Spicy Cabbage with Bacon, Shrimp and Tomatoes

Spicy sautéed cabbage with shrimp, bacon and tomatoes

It's a holiday here again, one of a few this month that gives us a nice, stretched-out weekend and a Monday that is eerily quiet. Max left early this morning to get some work done back in Kassel. When the front door closed behind him, the baby started crying and then I almost cried at the sound of it. I don't know who I felt worse for, the baby or Max. Usually, Max leaves late Sunday night, long after Hugo's gone to bed. It's a lot tougher when the kid's around to realize he's being left.

We had the loveliest weekend, though, especially yesterday, when we spent the afternoon in my friend Kim's garden, grilling meat and eating salads under a few sun umbrellas, the kids playing in the sandbox. It was one of those perfect days that you wished didn't have to end.

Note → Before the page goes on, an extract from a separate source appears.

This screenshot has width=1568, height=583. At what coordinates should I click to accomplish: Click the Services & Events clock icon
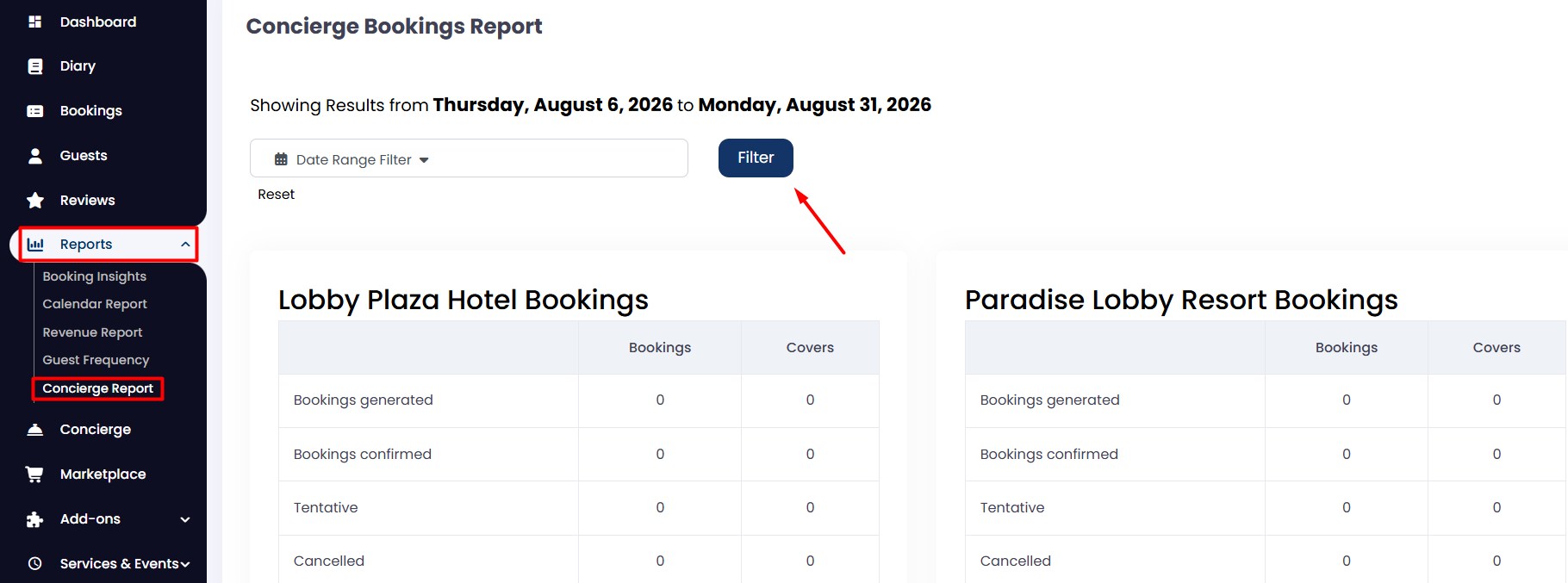35,564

It wasn't just the weather that was perfect, it was the general mood, the feeling that we were just where we were supposed to be, soaking up the warmth and indolence in quite the right way. Whenever expat friends of mine get irritated about how the whole country goes quiet on Sundays, I have to think about perfect days like yesterday. They'd be so much harder to enjoy if you knew that you could also be running errands or working. A day of rest should be just that.

Later, after we'd gotten home and bathed the sand and strawberry juice off the baby and put him to bed and were preparing to sit down and watch a spectacularly terrible movie on the couch, legs all tangled up together for a few more hours, I realized we had nothing for dinner. I managed to cobble together a few things from the fridge (sliced beets, boiled broccoli, a few sad tomatoes sautéed with a past-its-prime zucchini), but they were a little unsatisfying and I wished we'd had a head of green cabbage in the fridge - plain, old, green cabbage, because with that around, you never go hungry.

Spicy cabbage with shrimp and tomatoes

Whenever there's nothing in the fridge but green cabbage, I make Brandon's spicy cabbage, or a variation thereof, and we always finish dinner thinking about why don't we eat it more often. It's the best kind of empty-pantry meal. You need hardly anything to make it, it's plentiful and filling and delicious and spicy (I up the quantity of sambal oelek), and it comes together in hardly any time at all.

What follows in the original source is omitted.